曲の収録を終えたニジヘビズの6人は総統の執務室を訪問した。

「これ、俺たちの作った曲です。一曲だけですが、とりあえずオープニングテーマに使ってもらえれば」

緑川がUSBをジェネラル鍋島に渡した。

「ええ?曲作ったの?」

「ニジヘビ団公式バンド、ニジヘビズのデビュー曲『関東エレクトリック娘』です」

「ニジヘビ団公認って、総統の私が初耳なのに?ちょっと待ってて、テレビ局の人に確認とってみるよ」

ジェネラル鍋島が携帯で電話をかける。

「野々村さん、なんか、うちの団員が曲作ったみたいで。
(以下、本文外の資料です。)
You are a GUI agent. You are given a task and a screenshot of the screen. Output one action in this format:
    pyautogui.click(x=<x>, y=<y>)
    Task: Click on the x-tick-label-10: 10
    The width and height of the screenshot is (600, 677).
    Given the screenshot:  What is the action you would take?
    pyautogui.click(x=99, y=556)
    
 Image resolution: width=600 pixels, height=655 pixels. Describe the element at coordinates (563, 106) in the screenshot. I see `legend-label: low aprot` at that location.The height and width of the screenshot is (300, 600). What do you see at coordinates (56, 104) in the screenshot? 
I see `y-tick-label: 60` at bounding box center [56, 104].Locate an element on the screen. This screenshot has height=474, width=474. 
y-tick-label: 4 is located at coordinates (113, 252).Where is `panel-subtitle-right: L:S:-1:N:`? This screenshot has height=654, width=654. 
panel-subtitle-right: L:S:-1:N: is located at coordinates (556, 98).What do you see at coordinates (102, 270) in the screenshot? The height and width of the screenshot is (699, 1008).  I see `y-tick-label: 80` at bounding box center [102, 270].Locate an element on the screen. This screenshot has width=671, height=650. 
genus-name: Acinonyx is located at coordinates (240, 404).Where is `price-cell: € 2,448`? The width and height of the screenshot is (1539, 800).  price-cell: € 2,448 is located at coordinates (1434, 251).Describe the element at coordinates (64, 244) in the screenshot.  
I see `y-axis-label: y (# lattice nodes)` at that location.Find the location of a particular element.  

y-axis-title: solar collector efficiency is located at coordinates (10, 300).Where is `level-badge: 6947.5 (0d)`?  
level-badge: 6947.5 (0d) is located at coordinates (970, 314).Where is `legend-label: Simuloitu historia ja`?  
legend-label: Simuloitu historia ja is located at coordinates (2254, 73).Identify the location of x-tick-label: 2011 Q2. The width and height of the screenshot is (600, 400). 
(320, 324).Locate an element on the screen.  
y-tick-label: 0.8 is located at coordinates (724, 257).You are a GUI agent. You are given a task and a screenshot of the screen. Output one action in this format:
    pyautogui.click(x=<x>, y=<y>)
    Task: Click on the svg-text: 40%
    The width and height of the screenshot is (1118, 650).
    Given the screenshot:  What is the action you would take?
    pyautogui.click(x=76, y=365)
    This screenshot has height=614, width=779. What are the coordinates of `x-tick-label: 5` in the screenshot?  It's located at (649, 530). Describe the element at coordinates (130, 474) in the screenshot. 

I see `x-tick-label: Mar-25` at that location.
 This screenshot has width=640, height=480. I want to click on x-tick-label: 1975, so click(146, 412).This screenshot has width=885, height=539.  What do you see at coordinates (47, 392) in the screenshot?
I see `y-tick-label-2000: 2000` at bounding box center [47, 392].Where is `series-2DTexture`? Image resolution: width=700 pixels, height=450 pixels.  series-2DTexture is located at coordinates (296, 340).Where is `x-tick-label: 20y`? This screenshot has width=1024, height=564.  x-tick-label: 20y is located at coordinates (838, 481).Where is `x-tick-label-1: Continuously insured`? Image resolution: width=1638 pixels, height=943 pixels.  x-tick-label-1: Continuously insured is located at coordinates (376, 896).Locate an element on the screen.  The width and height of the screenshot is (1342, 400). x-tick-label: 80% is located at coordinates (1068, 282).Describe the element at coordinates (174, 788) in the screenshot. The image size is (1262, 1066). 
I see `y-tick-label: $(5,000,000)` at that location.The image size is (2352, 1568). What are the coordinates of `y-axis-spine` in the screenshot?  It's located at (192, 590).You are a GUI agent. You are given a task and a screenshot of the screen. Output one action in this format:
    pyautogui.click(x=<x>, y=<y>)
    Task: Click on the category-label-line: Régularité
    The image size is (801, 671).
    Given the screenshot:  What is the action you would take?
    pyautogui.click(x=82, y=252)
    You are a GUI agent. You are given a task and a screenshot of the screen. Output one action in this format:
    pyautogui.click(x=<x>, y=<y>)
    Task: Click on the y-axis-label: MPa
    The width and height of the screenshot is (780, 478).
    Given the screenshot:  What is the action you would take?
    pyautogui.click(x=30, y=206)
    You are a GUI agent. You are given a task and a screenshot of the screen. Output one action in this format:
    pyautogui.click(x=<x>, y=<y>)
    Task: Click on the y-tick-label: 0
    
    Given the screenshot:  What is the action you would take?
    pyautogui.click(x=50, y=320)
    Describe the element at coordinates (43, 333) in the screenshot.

番組で流したいって言うんですけど。…はい、はい、オリジナルらしいから著作権とかそれは大丈夫だと思います。…じゃあデータで送りますね。はいどーもー」

電話を終えると

「いいらしいよ。来週から使ってくれるってさ」

とバンドメンバーに告げた。

「やったぜ!俺たちもついに、メジャーデビューだ!」

緑川が手を突き上げると、赤嶺とマーモット橙木と黄瀬も「おー!」とそれにならった。紫垣は微笑しながら彼らを眺めたあと、横の青島に視線を移した。青島は虚無の顔をしている。

「なあ緑川ちゃん、そろそろ飲んでもいい?」

青島は懐から酒用の小型水筒であるスキットルを取り出すとグイっと一口飲んだ。

「くはぁぁぁ!落ち着きますわ!」

青島の顔に笑顔が戻った。

「青島さん、マジでお酒控えたほうが良くないですか?」

黄瀬が心配すると、青島は両手で自分の耳をふさいで

「言わないで!明日から、明日から控えるから!」

と走って逃げていった。

「青島さん、本当に危ないんじゃないかな」

と紫垣が言うと黄瀬も頷いた。

「あー、なんとかしないといけないかもねー。博士に相談してみよう」

ジェネラル鍋島も部下の健康状態に危機感を覚えた。

そんな騒ぎとは関係なく、緑川と赤嶺とマーモット橙木の3人は

「だららららんっイェイ!だららららんっイェイ!」

とノリノリで踊っているのだった。